ABOARD USS SAN JACINTO, At Sea (NNS) -- In the early morning hours of March 20, dictator Sadam Hussein's seat of power, Baghdad, came under fire.

Besieged from all sides, the peaceful desert sky was awakened by the thunderous cacophony of anti-aircraft fire. Shooting wildly into the air, Iraqi military units desperately tried to end the destruction that was raining down upon them.

Their dangerous foe: 42 Tomahawk Land Attack Missiles (TLAM) launched from various ships and submarines in the Red Sea and Arabian Gulf, aimed at the maestros of a banned Iraqi war machine.

Although the cruise missiles launched in the opening days of Operation Iraqi Freedom weren't fired from their ship, the TLAM crew of the USS San Jacinto (CG 56) was ready to answer the call.

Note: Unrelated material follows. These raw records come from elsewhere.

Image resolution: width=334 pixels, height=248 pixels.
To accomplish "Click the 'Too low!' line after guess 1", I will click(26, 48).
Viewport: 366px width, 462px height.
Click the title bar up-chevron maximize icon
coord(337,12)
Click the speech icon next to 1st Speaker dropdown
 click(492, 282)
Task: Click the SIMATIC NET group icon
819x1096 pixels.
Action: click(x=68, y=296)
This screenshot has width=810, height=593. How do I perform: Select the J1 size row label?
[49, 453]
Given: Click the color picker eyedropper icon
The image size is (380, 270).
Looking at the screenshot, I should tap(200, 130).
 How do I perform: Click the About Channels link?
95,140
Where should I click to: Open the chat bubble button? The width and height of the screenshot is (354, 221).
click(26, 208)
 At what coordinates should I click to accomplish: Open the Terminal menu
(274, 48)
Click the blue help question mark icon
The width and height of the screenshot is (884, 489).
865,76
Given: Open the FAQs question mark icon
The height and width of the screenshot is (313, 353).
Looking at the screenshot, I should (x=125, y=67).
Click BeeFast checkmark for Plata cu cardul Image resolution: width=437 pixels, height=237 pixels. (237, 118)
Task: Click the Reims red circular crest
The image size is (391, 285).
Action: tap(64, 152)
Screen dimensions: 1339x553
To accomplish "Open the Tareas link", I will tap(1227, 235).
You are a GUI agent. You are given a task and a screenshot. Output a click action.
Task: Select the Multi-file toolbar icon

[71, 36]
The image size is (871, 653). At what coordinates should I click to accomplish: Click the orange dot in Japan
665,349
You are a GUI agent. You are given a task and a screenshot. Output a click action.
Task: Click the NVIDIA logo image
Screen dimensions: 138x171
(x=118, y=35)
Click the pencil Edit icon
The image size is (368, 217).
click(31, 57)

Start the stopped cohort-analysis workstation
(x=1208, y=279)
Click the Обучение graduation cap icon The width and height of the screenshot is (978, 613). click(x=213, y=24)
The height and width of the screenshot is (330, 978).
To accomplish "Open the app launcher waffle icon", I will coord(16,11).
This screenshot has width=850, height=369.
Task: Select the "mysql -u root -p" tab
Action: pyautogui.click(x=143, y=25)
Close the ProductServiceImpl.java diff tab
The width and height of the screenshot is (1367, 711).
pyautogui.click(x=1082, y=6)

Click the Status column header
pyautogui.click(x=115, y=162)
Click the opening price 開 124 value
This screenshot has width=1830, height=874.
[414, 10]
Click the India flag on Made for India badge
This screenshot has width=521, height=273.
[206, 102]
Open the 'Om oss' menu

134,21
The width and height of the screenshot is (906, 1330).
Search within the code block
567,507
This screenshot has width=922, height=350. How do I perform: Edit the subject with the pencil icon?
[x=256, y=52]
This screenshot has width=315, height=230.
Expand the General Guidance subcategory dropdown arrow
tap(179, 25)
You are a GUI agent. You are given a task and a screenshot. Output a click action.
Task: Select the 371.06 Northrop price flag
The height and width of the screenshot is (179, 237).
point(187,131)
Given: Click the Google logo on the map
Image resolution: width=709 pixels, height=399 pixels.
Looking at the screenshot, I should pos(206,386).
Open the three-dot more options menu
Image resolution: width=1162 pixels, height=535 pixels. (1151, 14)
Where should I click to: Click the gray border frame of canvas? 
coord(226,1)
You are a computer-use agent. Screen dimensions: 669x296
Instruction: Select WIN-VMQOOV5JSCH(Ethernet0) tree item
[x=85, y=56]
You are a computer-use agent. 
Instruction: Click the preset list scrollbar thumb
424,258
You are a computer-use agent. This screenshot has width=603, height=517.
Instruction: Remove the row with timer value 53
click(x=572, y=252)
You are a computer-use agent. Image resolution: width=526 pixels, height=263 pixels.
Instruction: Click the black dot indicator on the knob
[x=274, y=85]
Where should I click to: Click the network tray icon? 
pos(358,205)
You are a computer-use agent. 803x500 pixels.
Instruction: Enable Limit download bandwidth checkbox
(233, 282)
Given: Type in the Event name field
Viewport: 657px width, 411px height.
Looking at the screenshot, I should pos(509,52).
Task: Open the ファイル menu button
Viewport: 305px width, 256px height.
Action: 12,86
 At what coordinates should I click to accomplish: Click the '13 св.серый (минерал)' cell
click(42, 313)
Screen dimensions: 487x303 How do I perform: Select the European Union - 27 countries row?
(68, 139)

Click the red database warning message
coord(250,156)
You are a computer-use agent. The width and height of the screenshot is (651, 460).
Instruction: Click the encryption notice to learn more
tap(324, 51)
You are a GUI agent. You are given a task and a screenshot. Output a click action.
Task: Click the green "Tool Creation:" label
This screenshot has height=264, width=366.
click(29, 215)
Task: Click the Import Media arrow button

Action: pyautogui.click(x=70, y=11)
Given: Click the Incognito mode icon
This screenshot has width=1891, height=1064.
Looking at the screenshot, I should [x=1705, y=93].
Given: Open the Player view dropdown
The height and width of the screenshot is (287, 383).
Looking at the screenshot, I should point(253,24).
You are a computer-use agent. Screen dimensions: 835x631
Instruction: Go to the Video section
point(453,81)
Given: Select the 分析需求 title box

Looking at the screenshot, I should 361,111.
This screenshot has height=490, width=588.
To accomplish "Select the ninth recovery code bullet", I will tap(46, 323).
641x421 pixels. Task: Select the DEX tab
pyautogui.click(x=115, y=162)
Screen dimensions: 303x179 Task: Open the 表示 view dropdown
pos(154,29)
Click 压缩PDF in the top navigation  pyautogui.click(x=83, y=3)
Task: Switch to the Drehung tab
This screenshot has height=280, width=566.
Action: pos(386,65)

Forward deployed to the Mediterranean Sea, aboard the guided-missile cruiser San Jacinto, these few brave Sailors have one of the most important roles in the operation. Waiting in a dark room for an order they hope will never come, their job is to program exactly when and where a 1,000 pound warhead, carried by a 20-foot long cruise missile, will hit.

Defending their country from afar, they stand ready to take decisive action on a moment's notice.

In their minds, their role is no more important than any other in the war on terrorism.

"I'm doing no more than anyone else," said Gunner's Mate 2nd Class Justin Burt, one of San Jacinto's Vertical Launching System technicians. "Even if we're playing a bigger role in this conflict, we're no more important."

Since Operation Desert Storm in 1991, the Tomahawk has become vital to the safety of American interests abroad. It is a long range, subsonic cruise missile used for land attack warfare that can be launched from surface ships and submarines. The cruise missiles are designed to fly at extremely low altitudes at high subsonic speeds and are piloted over an evasive route by several mission-tailored guidance systems.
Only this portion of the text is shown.